L'ouverture de Cuckoo's Nest est en fait une fermeture ou plutôt, un enfermement. Au départ, la caméra contemple la nature, l'horizon infini, l'absence de limites, la beauté du paysage, et la voiture qu'elle suit de la gauche vers la droite viendra modifier le décor puisqu'elle amène lentement la caméra à un obstacle, le bord du cadre, et montre qu'il n'y a pas d'issue, pas de travellings supplémentaires, seulement la continuité obligatoire avec l'intérieur de l'institut. La voiture transporte en fait McMurphy et l'enchaînement de ces deux plans est symbolique de son enfermement. Son arrivée est une réduction radicale de son espace, une évolution au sein d'un tunnel depuis les grilles de l'entrée.
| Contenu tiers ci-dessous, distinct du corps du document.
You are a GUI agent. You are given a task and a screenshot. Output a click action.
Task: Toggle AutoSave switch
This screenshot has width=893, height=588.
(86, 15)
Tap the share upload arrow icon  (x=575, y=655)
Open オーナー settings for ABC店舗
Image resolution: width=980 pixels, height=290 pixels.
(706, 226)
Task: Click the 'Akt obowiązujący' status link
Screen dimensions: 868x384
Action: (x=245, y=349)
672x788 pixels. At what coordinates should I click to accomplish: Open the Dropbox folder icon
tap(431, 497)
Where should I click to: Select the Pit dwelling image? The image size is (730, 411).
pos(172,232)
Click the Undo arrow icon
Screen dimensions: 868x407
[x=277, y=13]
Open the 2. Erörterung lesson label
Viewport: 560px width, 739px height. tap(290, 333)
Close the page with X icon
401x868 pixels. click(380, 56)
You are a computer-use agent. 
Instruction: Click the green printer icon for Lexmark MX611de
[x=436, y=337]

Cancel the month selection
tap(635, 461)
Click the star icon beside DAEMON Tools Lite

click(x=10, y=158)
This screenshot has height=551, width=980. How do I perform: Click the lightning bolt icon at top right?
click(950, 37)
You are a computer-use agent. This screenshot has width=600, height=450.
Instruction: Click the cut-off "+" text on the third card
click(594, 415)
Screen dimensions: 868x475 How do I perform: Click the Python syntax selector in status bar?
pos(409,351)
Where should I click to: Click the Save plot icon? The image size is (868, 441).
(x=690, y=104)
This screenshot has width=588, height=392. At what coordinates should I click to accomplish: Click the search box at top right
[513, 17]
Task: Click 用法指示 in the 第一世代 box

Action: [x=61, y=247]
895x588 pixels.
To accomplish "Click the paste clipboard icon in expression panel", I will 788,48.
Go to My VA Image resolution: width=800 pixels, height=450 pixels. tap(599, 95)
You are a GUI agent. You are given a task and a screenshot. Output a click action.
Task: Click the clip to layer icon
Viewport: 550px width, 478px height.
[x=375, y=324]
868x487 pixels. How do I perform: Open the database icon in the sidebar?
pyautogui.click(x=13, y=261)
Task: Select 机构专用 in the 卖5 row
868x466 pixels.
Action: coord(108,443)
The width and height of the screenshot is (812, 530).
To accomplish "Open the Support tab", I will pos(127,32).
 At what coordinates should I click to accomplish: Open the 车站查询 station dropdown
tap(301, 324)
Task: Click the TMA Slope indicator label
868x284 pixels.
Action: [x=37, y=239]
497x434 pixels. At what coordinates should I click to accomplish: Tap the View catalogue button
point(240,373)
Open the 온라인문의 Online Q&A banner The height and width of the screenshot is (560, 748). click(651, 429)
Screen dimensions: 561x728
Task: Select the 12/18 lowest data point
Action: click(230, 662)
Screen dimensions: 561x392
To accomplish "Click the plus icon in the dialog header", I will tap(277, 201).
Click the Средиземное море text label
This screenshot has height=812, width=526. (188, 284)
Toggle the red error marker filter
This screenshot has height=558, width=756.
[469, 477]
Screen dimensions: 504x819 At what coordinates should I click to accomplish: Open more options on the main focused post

Le plan censé offrir au spectateur une première vue du personnage débute sur une voiture à l'arrêt, de laquelle sort McMurphy, escorté par un policier. Le plan est fixe, permettant au spectateur d'apprécier l'axe de la voiture qui forme un contraste perpendiculaire avec les piliers du bâtiment sous lequel est placée la caméra, rendant évident l'antagonisme intrinsèque qui définira la relation entre ce nouveau patient et l'institut dirigé par Ratched. Il y a déjà un conflit géométrique et symboliquement, une opposition radicale. Il va s'insérer entre les piliers, passer les multiples portes et grilles. L'entrée est déjà un parcours. Le plan suivant est toujours statique, caméra sur pied, et le point de mire est une porte à deux battants, l'un ouvert, l'autre fermé et présentant toujours ce même motif de la grille. Le roman de Kesey, narré par Chief, nous plaçait à l’intérieur de l’institut pour nous présenter l’arrivée d’un inconnu. Par le passage de l’extérieur à l’intérieur dans le film, Forman nous enferme dans le zoo, nous rappelle l’existence des grilles dans les plans, nous présente les différents habitants du zoo, tous singuliers et en cage, et nous proposera l’évasion dans la jungle dans le dernier plan montrant Chief courant dans la nature, enfin capable d’accepter les risques de sa liberté. Cette fermeture de l’ouverture représente le choc de la perte de la liberté que constate le spectateur qui observe ces spécimens, et qui apprendra tout au long du film, à mesurer l’ampleur, la nécessité et la force de la liberté individuelle.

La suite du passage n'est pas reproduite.